Rev. Dr. Susan Suckocki-Brown was the (now retired) minister at the first Unitarian Universalist church I attended, in my hometown of Leominster, MA. Her immediate welcome and her pastoral counseling were priceless gifts as I transitioned away from a Catholic community where I was very much accepted and loved in spite of all my disagreements with it. Her support and guidance helped me discover my calling to ministry and encouraged me to pursue it. She provided guidance along the way of the ordination process and I was ordained in the Leominster church. She still checks in with me anytime she hears something big is going on in my life. She was a major support to me when my father died. She was not only the church’s pastor, but in many ways the City of Leominster’s pastor as well. She was a Fire Chaplain and at the center of interfaith work and social justice work in many areas in my hometown. When I step back, I realize I have tried to model my congregational ministry after her more than anyone else.

The Spiritual Directors – I studied to be a spiritual director in a three year program called Heart Paths. The program’s founder, and at the time I studied, also its director and lead teacher, The Rev. Dr. Bob Gardenhire III had a way of seeming like Yoda and your best friend at the same time. His personal wealth of experience as a licensed marriage and family therapist, pastor, and spiritual director gave him a seemingly limitless library of personal experience that gave him real world examples he tied to concepts and techniques. I also learned from him in a way that lodged deep in my heart that caring for people’s souls is as a serious a business as there is. Yes, this seems like an obvious realization for a minister, but it was Bob’s presence, teaching, manner, and example that helped me internalize it in a way I hadn’t before.
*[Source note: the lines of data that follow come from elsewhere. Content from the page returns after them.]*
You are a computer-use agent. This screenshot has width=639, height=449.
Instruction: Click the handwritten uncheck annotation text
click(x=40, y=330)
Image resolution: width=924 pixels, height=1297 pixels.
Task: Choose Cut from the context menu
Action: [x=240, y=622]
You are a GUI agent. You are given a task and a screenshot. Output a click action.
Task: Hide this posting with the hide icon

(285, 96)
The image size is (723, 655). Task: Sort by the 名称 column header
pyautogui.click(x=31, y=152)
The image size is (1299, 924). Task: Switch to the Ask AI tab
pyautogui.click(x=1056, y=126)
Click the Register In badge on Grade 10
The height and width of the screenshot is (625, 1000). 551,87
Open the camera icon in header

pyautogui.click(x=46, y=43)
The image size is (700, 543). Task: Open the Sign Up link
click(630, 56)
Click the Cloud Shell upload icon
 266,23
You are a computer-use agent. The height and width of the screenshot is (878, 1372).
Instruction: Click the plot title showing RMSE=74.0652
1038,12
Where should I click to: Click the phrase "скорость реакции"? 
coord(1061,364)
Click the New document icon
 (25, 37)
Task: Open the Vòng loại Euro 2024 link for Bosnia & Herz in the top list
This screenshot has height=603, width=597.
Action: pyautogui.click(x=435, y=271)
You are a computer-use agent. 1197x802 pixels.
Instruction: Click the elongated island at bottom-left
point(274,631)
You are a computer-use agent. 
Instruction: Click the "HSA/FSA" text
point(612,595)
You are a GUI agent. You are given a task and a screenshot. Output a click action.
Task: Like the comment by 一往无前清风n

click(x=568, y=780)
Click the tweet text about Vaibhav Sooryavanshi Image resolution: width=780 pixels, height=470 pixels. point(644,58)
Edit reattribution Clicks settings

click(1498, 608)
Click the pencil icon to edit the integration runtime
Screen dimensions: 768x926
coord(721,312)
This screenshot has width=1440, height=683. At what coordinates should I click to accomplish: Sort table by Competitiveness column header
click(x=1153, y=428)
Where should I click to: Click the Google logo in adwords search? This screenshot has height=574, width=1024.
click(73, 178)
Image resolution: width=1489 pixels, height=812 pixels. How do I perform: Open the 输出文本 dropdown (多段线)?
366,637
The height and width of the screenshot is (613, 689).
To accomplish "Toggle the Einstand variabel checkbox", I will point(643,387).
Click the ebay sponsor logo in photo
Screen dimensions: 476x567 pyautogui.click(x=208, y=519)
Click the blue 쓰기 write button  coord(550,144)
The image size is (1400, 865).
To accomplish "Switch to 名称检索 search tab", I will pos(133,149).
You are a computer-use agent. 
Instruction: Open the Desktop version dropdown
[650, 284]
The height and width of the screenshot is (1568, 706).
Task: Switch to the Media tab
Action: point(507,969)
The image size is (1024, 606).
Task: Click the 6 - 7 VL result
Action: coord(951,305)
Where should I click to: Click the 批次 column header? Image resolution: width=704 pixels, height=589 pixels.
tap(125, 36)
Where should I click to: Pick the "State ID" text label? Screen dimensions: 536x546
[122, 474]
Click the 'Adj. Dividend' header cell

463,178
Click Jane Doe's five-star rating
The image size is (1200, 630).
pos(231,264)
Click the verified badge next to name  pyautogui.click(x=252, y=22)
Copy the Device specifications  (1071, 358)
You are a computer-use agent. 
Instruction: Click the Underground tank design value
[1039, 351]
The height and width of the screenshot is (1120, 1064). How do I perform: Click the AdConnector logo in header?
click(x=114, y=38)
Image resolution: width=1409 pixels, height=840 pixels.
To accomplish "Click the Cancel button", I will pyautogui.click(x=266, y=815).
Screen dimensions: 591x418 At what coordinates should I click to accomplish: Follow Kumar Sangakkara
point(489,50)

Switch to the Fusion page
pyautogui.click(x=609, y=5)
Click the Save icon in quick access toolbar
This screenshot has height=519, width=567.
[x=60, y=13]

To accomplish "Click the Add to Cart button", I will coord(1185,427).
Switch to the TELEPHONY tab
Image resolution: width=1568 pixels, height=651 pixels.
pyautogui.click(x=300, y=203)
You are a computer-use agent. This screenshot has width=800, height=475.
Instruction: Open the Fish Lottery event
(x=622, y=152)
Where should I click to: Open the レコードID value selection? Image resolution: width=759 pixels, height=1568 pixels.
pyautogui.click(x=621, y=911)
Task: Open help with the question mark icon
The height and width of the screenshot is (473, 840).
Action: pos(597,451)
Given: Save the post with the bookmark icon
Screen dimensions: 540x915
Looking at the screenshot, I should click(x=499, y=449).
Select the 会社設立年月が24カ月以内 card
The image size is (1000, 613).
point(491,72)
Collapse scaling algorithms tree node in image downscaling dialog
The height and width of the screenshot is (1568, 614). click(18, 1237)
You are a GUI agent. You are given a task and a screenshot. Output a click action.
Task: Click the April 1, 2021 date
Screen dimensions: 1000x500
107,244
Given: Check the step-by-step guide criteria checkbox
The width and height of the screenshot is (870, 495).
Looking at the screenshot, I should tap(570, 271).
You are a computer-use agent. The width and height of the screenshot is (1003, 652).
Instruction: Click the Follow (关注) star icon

My two spiritual directors in this program were Rev. Brian Hardesty-Crouch (1st year) , and Rev. Lee Self (2nd and 3rd year). Their companionship as my spiritual director allowed me to synthesize many aspects of my life. I’d been in therapy, I’d had spiritual directors, I’d had depression, I’d had many life experiences, but it wasn’t until journeying with Brian and Lee that I felt the light and shadows of who I am come into that integrated acceptance of my whole self as a spiritual being. This is what Unitarian Universalists would call the dignity and worth of all people. I think I first came to accept this about myself during these three years of spiritual direction. My overriding memory of Brian and one of his great spiritual lessons for me was how to just hold space. I spent quite a number of my first sessions with him just crying. And he let me. And held that space open and God entered into that space and embraced me. My greatest gift from Lee was how I came to see my life (and each and every  life) as a sacred story. The simple question, “So what’s been going on?” has never been so powerful. Just telling my spiritual director about what’s happened lately opened the gate to seeing the divine in many more places in my life than I would have otherwise.